WHAT YOU WILL DO →
Give back the full listing, exactly as it is.

INFORMATION GIVEN →

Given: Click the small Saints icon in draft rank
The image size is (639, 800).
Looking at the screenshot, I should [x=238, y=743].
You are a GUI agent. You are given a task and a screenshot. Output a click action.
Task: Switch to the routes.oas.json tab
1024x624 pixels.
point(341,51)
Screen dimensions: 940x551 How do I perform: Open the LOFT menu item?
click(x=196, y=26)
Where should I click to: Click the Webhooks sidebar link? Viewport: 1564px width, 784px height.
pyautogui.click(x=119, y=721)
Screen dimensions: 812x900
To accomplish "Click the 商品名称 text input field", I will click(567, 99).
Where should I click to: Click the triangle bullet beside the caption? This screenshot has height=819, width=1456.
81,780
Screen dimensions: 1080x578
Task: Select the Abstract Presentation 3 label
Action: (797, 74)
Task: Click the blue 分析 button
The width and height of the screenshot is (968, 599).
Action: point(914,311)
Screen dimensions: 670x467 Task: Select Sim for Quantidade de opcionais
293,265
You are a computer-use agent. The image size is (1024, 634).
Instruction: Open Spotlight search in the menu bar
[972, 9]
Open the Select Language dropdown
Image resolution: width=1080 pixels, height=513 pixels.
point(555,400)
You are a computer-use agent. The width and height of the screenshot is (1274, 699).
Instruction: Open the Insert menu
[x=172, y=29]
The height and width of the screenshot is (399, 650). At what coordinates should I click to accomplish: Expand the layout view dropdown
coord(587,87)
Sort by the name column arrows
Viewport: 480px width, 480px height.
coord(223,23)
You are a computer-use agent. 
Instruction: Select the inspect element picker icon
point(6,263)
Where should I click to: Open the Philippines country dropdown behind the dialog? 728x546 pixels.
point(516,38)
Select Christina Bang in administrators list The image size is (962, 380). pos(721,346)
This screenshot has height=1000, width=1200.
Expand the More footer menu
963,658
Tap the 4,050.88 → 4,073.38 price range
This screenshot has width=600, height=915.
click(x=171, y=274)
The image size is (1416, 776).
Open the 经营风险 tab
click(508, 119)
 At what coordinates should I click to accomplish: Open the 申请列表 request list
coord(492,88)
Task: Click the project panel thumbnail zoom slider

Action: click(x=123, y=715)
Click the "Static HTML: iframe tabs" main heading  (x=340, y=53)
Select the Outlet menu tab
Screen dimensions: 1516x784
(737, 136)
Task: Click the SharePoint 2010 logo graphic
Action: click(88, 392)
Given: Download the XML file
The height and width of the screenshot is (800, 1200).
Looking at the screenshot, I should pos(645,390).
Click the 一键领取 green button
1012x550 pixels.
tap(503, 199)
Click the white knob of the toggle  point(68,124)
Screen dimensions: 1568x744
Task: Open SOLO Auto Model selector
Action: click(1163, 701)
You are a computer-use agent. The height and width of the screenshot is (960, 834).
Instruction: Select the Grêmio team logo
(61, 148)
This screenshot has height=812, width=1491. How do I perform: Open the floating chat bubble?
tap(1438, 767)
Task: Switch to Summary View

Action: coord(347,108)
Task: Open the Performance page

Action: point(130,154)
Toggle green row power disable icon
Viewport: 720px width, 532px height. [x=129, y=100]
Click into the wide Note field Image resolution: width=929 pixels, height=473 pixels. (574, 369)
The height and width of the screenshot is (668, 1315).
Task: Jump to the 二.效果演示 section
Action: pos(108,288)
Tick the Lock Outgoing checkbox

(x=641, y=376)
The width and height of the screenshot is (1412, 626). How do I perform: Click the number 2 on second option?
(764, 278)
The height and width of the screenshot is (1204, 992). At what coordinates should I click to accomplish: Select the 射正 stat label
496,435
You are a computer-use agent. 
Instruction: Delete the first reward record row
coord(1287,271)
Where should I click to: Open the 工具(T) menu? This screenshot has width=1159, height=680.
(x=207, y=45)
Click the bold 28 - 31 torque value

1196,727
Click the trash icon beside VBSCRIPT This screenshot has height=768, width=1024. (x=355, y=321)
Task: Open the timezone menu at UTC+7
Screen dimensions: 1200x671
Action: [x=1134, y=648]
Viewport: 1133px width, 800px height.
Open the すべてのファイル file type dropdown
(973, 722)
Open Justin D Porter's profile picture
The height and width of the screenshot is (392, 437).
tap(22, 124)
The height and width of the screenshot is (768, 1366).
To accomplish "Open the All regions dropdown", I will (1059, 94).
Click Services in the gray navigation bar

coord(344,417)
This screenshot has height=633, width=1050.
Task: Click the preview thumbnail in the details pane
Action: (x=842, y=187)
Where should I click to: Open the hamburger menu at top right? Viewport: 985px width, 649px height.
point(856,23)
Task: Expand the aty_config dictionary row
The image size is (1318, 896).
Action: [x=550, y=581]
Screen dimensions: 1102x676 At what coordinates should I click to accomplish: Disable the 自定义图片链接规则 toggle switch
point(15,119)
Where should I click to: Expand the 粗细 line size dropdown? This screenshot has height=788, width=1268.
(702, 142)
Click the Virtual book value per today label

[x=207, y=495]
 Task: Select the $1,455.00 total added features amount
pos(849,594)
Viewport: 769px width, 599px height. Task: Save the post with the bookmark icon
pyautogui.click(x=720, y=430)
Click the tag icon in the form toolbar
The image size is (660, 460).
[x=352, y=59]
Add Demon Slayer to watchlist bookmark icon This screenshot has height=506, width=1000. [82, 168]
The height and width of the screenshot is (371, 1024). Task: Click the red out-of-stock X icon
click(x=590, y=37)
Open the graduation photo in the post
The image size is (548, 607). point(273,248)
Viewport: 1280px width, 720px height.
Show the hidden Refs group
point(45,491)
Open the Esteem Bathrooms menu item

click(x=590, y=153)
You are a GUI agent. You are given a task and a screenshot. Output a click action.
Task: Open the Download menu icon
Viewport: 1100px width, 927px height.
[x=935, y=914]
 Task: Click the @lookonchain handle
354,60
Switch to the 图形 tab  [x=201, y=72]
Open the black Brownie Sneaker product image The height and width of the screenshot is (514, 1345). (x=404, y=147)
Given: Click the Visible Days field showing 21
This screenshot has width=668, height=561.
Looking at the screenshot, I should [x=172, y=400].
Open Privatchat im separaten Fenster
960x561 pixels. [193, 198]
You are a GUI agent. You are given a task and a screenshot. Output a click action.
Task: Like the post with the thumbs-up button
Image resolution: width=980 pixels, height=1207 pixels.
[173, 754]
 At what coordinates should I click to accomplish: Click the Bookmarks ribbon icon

TASK SOLUTION →
Given: Click the small Saints icon in draft rank
The image size is (639, 800).
Looking at the screenshot, I should [x=238, y=743].
You are a GUI agent. You are given a task and a screenshot. Output a click action.
Task: Switch to the routes.oas.json tab
1024x624 pixels.
point(341,51)
Screen dimensions: 940x551 How do I perform: Open the LOFT menu item?
click(x=196, y=26)
Where should I click to: Click the Webhooks sidebar link? Viewport: 1564px width, 784px height.
pyautogui.click(x=119, y=721)
Screen dimensions: 812x900
To accomplish "Click the 商品名称 text input field", I will click(567, 99).
Where should I click to: Click the triangle bullet beside the caption? This screenshot has height=819, width=1456.
81,780
Screen dimensions: 1080x578
Task: Select the Abstract Presentation 3 label
Action: (797, 74)
Task: Click the blue 分析 button
The width and height of the screenshot is (968, 599).
Action: point(914,311)
Screen dimensions: 670x467 Task: Select Sim for Quantidade de opcionais
293,265
You are a computer-use agent. The image size is (1024, 634).
Instruction: Open Spotlight search in the menu bar
[972, 9]
Open the Select Language dropdown
Image resolution: width=1080 pixels, height=513 pixels.
point(555,400)
You are a computer-use agent. The width and height of the screenshot is (1274, 699).
Instruction: Open the Insert menu
[x=172, y=29]
The height and width of the screenshot is (399, 650). At what coordinates should I click to accomplish: Expand the layout view dropdown
coord(587,87)
Sort by the name column arrows
Viewport: 480px width, 480px height.
coord(223,23)
You are a computer-use agent. 
Instruction: Select the inspect element picker icon
point(6,263)
Where should I click to: Open the Philippines country dropdown behind the dialog? 728x546 pixels.
point(516,38)
Select Christina Bang in administrators list The image size is (962, 380). pos(721,346)
This screenshot has height=1000, width=1200.
Expand the More footer menu
963,658
Tap the 4,050.88 → 4,073.38 price range
This screenshot has width=600, height=915.
click(x=171, y=274)
The image size is (1416, 776).
Open the 经营风险 tab
click(508, 119)
 At what coordinates should I click to accomplish: Open the 申请列表 request list
coord(492,88)
Task: Click the project panel thumbnail zoom slider

Action: click(x=123, y=715)
Click the "Static HTML: iframe tabs" main heading  (x=340, y=53)
Select the Outlet menu tab
Screen dimensions: 1516x784
(737, 136)
Task: Click the SharePoint 2010 logo graphic
Action: click(88, 392)
Given: Download the XML file
The height and width of the screenshot is (800, 1200).
Looking at the screenshot, I should pos(645,390).
Click the 一键领取 green button
1012x550 pixels.
tap(503, 199)
Click the white knob of the toggle  point(68,124)
Screen dimensions: 1568x744
Task: Open SOLO Auto Model selector
Action: click(1163, 701)
You are a computer-use agent. The height and width of the screenshot is (960, 834).
Instruction: Select the Grêmio team logo
(61, 148)
This screenshot has height=812, width=1491. How do I perform: Open the floating chat bubble?
tap(1438, 767)
Task: Switch to Summary View

Action: coord(347,108)
Task: Open the Performance page

Action: point(130,154)
Toggle green row power disable icon
Viewport: 720px width, 532px height. [x=129, y=100]
Click into the wide Note field Image resolution: width=929 pixels, height=473 pixels. (574, 369)
The height and width of the screenshot is (668, 1315).
Task: Jump to the 二.效果演示 section
Action: pos(108,288)
Tick the Lock Outgoing checkbox

(x=641, y=376)
The width and height of the screenshot is (1412, 626). How do I perform: Click the number 2 on second option?
(764, 278)
The height and width of the screenshot is (1204, 992). At what coordinates should I click to accomplish: Select the 射正 stat label
496,435
You are a computer-use agent. 
Instruction: Delete the first reward record row
coord(1287,271)
Where should I click to: Open the 工具(T) menu? This screenshot has width=1159, height=680.
(x=207, y=45)
Click the bold 28 - 31 torque value

1196,727
Click the trash icon beside VBSCRIPT This screenshot has height=768, width=1024. (x=355, y=321)
Task: Open the timezone menu at UTC+7
Screen dimensions: 1200x671
Action: [x=1134, y=648]
Viewport: 1133px width, 800px height.
Open the すべてのファイル file type dropdown
(973, 722)
Open Justin D Porter's profile picture
The height and width of the screenshot is (392, 437).
tap(22, 124)
The height and width of the screenshot is (768, 1366).
To accomplish "Open the All regions dropdown", I will (1059, 94).
Click Services in the gray navigation bar

coord(344,417)
This screenshot has height=633, width=1050.
Task: Click the preview thumbnail in the details pane
Action: (x=842, y=187)
Where should I click to: Open the hamburger menu at top right? Viewport: 985px width, 649px height.
point(856,23)
Task: Expand the aty_config dictionary row
The image size is (1318, 896).
Action: [x=550, y=581]
Screen dimensions: 1102x676 At what coordinates should I click to accomplish: Disable the 自定义图片链接规则 toggle switch
point(15,119)
Where should I click to: Expand the 粗细 line size dropdown? This screenshot has height=788, width=1268.
(702, 142)
Click the Virtual book value per today label

[x=207, y=495]
 Task: Select the $1,455.00 total added features amount
pos(849,594)
Viewport: 769px width, 599px height. Task: Save the post with the bookmark icon
pyautogui.click(x=720, y=430)
Click the tag icon in the form toolbar
The image size is (660, 460).
[x=352, y=59]
Add Demon Slayer to watchlist bookmark icon This screenshot has height=506, width=1000. [82, 168]
The height and width of the screenshot is (371, 1024). Task: Click the red out-of-stock X icon
click(x=590, y=37)
Open the graduation photo in the post
The image size is (548, 607). point(273,248)
Viewport: 1280px width, 720px height.
Show the hidden Refs group
point(45,491)
Open the Esteem Bathrooms menu item

click(x=590, y=153)
You are a GUI agent. You are given a task and a screenshot. Output a click action.
Task: Open the Download menu icon
Viewport: 1100px width, 927px height.
[x=935, y=914]
 Task: Click the @lookonchain handle
354,60
Switch to the 图形 tab  [x=201, y=72]
Open the black Brownie Sneaker product image The height and width of the screenshot is (514, 1345). (x=404, y=147)
Given: Click the Visible Days field showing 21
This screenshot has width=668, height=561.
Looking at the screenshot, I should [x=172, y=400].
Open Privatchat im separaten Fenster
960x561 pixels. [193, 198]
You are a GUI agent. You are given a task and a screenshot. Output a click action.
Task: Like the post with the thumbs-up button
Image resolution: width=980 pixels, height=1207 pixels.
[173, 754]
 At what coordinates should I click to accomplish: Click the Bookmarks ribbon icon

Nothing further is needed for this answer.